To do:
With pictures left out, retype exactly the lines from the one containing "This screenshot has" through the final line of the entries.

══ Data shown

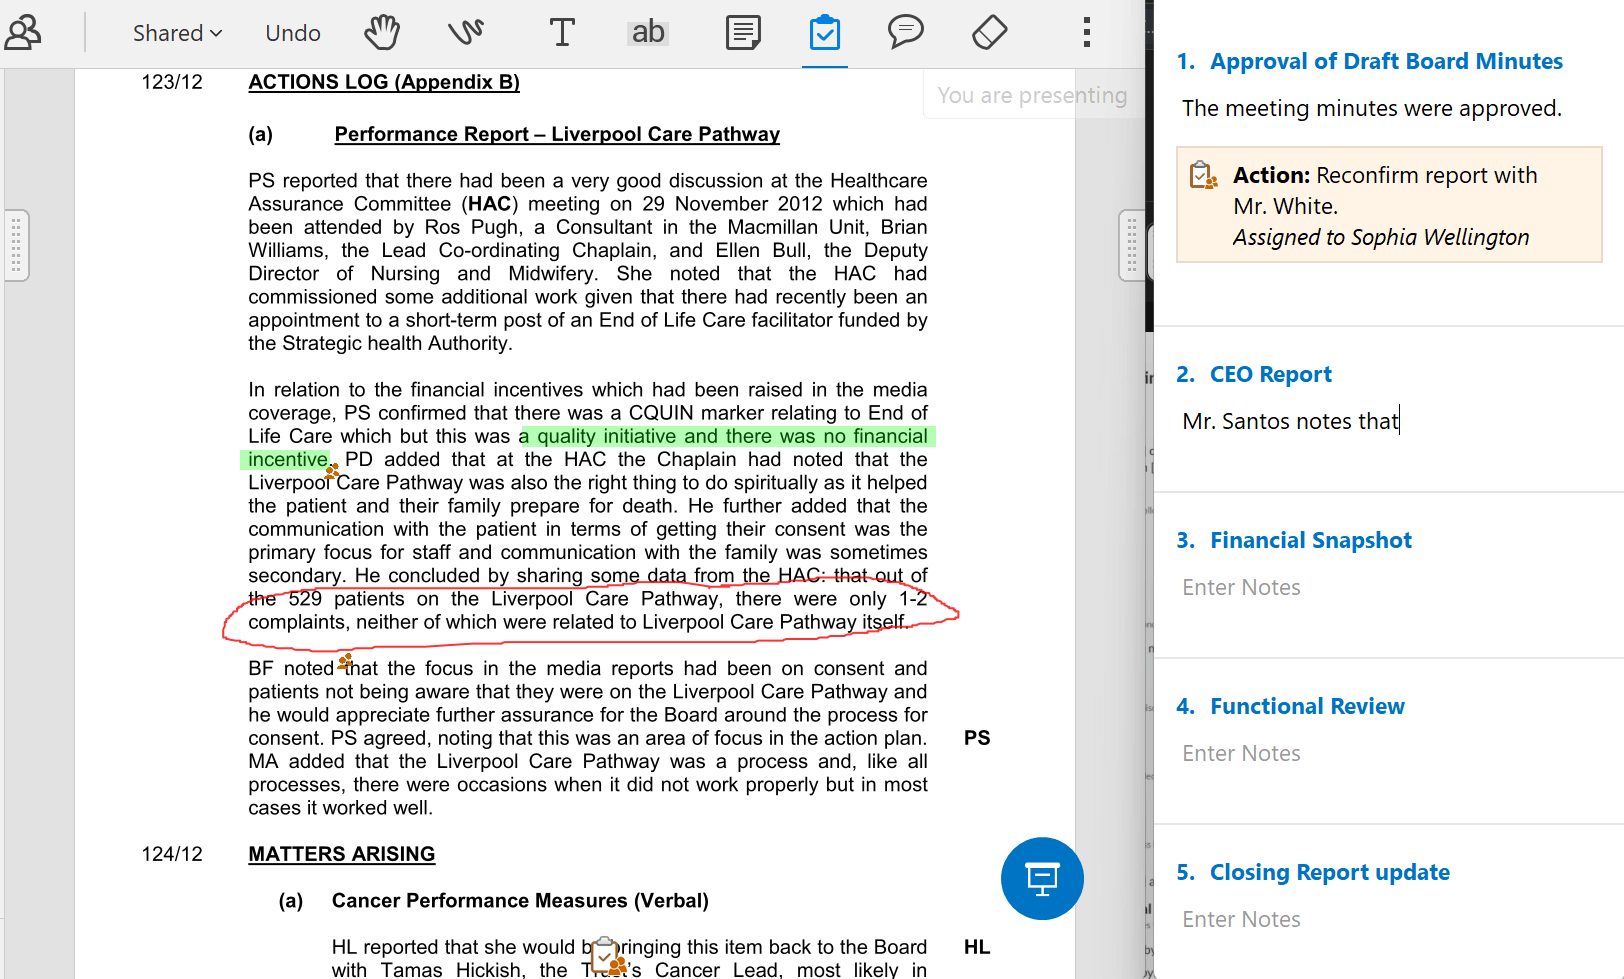Viewport: 1624px width, 979px height.
Task: Select the sticky note tool
Action: 742,33
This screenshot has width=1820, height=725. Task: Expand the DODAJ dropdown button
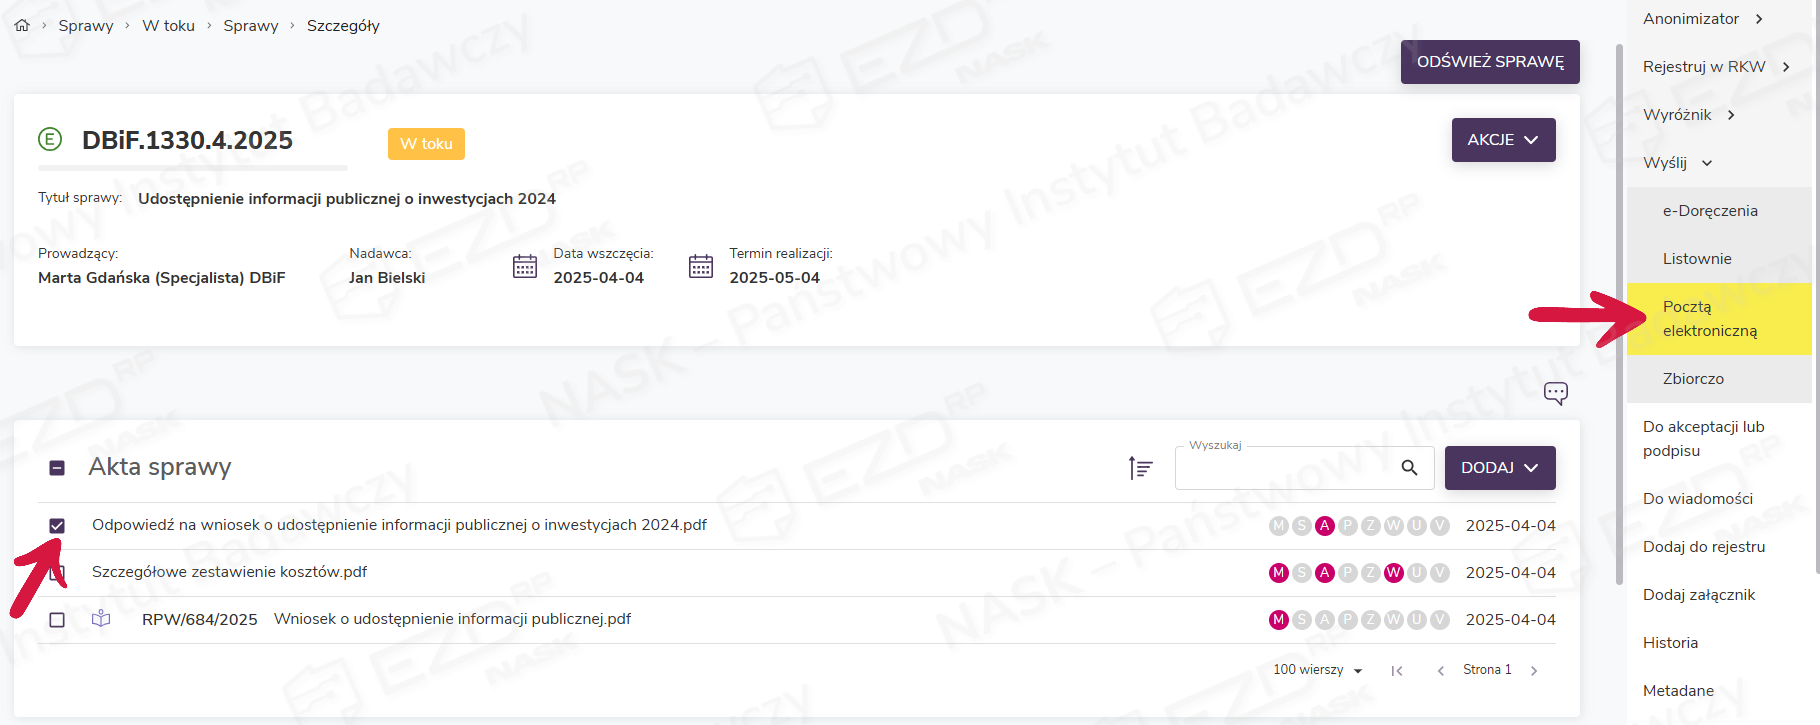pos(1499,468)
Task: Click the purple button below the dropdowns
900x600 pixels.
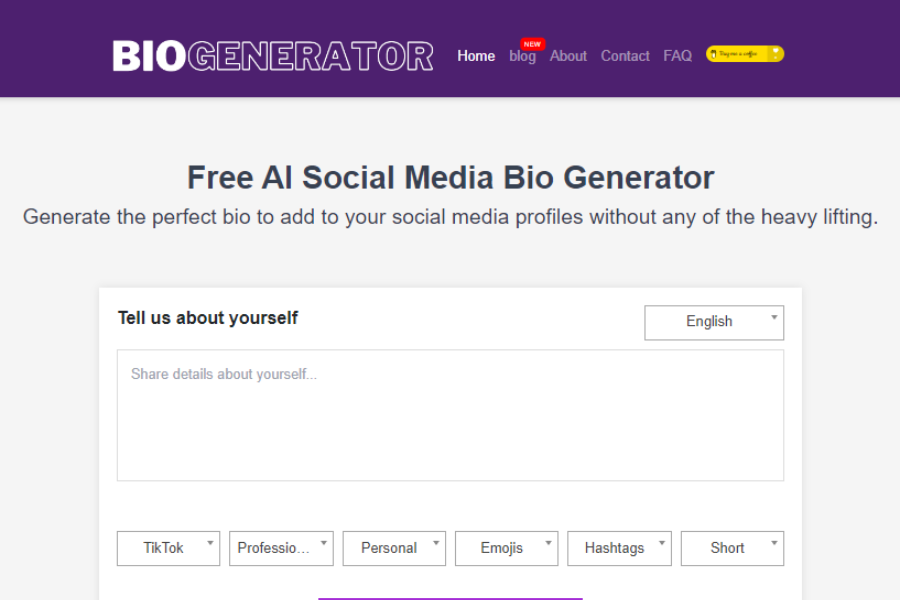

════

Solved exercise:
This screenshot has width=1820, height=725. Task: Expand the DODAJ dropdown button
pos(1499,468)
Task: Click the purple button below the dropdowns
900x600 pixels.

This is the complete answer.